Top of DATA RECORDS
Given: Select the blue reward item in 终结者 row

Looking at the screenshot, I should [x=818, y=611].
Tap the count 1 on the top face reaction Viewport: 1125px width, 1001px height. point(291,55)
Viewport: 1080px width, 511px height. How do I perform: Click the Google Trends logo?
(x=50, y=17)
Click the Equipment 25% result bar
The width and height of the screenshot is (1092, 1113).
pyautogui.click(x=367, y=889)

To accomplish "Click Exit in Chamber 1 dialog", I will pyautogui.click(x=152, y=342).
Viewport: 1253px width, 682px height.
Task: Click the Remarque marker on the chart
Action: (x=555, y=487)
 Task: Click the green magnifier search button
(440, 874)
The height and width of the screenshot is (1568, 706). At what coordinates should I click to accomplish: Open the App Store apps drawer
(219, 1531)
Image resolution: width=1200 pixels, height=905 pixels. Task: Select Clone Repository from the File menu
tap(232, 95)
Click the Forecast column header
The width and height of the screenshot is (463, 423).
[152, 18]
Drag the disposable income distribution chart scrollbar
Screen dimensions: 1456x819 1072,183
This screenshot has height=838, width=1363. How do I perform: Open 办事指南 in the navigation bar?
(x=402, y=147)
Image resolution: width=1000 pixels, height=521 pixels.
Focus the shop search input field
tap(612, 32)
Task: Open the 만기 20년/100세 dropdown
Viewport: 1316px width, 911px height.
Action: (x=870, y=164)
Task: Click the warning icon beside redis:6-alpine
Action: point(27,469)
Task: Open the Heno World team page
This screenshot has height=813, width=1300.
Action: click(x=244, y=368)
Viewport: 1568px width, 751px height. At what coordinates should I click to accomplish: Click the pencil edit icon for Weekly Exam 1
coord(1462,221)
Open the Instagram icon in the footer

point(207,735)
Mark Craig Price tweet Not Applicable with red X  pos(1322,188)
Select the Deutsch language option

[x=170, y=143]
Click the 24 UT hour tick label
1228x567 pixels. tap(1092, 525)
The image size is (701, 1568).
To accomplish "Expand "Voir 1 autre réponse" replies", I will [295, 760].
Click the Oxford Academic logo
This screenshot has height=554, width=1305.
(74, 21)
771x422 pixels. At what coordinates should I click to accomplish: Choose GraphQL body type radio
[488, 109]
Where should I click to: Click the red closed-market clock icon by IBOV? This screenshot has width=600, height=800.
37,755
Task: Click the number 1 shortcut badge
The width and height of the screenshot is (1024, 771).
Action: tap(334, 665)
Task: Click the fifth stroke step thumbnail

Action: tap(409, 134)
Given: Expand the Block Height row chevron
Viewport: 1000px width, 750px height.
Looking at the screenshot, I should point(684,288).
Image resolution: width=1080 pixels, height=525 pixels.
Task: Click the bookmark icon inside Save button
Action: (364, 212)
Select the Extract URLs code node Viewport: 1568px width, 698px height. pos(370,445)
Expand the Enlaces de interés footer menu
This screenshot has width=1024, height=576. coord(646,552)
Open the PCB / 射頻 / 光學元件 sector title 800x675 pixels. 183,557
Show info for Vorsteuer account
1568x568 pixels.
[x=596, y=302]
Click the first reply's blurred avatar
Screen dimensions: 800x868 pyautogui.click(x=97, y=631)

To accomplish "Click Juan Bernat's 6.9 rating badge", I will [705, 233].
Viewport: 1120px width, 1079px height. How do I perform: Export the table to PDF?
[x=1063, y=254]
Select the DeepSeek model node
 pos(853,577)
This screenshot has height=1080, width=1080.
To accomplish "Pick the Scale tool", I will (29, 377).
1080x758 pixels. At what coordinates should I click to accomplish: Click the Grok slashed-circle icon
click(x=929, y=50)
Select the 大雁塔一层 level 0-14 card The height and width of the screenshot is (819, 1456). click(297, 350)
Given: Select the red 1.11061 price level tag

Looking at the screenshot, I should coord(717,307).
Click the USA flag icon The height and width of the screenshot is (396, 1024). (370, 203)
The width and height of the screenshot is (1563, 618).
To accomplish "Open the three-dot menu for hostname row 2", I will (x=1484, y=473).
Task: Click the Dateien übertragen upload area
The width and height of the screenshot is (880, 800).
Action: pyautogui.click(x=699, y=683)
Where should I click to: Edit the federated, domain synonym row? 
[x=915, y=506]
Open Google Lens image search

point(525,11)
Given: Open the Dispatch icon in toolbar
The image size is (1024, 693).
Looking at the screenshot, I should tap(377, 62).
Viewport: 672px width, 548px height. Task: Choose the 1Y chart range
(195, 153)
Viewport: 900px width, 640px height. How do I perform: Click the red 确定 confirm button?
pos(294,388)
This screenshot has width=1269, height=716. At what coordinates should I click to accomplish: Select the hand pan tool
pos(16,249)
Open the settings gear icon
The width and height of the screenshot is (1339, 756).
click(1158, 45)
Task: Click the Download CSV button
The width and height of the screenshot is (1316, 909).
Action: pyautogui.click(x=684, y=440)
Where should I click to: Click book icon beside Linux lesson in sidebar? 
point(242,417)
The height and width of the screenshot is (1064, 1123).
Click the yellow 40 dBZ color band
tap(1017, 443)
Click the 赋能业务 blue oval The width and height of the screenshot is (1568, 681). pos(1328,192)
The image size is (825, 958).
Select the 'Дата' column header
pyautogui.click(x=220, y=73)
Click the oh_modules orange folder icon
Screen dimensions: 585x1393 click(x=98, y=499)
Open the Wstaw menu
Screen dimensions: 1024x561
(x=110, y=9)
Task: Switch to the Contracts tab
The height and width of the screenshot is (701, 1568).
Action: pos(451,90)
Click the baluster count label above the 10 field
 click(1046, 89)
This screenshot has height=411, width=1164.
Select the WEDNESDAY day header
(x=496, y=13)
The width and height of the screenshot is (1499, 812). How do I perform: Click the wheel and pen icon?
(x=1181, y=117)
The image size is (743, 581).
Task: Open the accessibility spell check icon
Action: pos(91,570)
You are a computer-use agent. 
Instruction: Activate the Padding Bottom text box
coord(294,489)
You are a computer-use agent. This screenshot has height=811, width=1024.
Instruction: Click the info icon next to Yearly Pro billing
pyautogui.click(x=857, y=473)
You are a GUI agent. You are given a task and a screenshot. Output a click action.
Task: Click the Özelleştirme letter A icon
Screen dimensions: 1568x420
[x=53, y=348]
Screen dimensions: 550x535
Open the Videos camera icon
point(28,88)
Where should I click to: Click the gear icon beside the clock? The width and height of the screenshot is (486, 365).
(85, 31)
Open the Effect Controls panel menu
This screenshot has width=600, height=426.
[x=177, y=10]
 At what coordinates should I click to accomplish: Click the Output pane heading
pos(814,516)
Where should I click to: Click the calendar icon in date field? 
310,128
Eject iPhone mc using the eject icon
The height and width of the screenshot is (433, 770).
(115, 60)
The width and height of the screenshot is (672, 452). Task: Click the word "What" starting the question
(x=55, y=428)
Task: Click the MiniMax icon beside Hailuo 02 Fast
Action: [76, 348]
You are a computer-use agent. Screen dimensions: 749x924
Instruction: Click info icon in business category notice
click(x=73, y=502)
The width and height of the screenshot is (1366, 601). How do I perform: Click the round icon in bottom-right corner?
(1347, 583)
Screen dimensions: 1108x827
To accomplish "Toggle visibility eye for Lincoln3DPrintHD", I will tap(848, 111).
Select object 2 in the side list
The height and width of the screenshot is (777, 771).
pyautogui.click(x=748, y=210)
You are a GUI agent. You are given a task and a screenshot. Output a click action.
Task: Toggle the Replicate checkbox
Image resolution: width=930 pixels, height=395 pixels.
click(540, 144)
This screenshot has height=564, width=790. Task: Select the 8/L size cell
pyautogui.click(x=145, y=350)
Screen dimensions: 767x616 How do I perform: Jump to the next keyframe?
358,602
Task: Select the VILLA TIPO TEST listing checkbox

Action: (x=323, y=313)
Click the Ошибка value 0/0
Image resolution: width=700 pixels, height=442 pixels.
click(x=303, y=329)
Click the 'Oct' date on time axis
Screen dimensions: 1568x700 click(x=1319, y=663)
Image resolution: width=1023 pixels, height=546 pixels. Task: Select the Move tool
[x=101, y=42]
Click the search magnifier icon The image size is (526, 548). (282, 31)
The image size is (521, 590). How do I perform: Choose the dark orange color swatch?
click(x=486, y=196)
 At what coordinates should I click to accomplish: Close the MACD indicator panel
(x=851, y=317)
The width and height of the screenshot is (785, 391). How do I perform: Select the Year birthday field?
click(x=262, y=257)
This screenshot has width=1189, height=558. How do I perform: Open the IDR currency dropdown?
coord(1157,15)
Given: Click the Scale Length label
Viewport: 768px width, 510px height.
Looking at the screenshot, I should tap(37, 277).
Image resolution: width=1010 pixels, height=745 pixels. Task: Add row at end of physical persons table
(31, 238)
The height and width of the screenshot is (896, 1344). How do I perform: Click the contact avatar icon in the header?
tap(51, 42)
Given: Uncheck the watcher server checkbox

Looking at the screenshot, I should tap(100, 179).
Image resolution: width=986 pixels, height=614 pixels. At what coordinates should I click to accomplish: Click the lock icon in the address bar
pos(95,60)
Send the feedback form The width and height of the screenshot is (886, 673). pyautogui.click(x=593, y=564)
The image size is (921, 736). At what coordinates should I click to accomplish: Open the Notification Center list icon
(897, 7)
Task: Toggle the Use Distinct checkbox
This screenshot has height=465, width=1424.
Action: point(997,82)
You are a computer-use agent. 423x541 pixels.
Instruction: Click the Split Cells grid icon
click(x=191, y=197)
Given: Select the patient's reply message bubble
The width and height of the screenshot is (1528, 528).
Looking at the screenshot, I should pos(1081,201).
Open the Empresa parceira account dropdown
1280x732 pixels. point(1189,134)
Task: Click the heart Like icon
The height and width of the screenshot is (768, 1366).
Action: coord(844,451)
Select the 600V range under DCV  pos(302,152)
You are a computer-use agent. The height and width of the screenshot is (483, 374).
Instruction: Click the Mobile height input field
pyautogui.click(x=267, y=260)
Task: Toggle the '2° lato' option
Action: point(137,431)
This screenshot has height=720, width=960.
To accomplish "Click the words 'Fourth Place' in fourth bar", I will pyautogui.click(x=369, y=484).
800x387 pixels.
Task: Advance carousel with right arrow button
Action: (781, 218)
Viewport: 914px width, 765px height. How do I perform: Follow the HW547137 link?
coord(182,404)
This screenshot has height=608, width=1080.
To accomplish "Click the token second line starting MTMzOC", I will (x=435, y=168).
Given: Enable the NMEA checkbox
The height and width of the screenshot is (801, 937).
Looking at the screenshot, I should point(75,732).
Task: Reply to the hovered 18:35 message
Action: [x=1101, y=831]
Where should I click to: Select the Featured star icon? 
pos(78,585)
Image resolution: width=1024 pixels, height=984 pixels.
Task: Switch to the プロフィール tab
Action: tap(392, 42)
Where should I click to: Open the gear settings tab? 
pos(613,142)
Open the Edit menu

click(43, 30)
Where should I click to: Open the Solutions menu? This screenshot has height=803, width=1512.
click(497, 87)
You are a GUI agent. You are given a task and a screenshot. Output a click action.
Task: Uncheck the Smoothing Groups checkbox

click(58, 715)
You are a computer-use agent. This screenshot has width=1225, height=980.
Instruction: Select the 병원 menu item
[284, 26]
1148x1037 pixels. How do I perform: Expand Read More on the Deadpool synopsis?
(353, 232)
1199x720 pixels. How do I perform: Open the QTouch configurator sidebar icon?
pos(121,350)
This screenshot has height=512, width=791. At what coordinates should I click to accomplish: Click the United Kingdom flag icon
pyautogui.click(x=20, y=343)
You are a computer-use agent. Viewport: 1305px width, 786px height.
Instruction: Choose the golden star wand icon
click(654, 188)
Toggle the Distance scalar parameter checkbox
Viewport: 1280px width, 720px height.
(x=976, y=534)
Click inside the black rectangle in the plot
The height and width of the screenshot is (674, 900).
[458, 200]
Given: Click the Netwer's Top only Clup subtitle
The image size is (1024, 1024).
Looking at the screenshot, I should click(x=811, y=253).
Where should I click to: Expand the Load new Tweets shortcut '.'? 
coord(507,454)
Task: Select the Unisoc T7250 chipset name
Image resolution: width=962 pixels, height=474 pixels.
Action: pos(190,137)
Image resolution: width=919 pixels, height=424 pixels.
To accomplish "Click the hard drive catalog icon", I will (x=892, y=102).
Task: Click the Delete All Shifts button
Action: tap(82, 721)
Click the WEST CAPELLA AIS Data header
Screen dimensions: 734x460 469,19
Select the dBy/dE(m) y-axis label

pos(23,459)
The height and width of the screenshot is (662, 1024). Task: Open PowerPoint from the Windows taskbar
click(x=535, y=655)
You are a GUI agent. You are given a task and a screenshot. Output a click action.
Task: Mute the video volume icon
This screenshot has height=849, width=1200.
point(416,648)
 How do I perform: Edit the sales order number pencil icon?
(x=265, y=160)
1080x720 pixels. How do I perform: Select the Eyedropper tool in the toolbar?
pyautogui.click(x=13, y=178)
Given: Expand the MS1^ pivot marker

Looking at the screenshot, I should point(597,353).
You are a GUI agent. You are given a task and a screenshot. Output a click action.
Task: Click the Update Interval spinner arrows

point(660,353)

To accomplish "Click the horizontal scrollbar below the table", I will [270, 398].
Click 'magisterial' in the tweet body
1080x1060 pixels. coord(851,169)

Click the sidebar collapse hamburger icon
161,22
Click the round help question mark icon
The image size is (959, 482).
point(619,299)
Bottom of DATA RECORDS
ABOUT THIS TASK.
An answer is complete only when it holds every line above containing the string "badge".

RESPONSE TO THIS EXERCISE.
Task: Click the number 1 shortcut badge
To accomplish "Click Juan Bernat's 6.9 rating badge", I will [705, 233].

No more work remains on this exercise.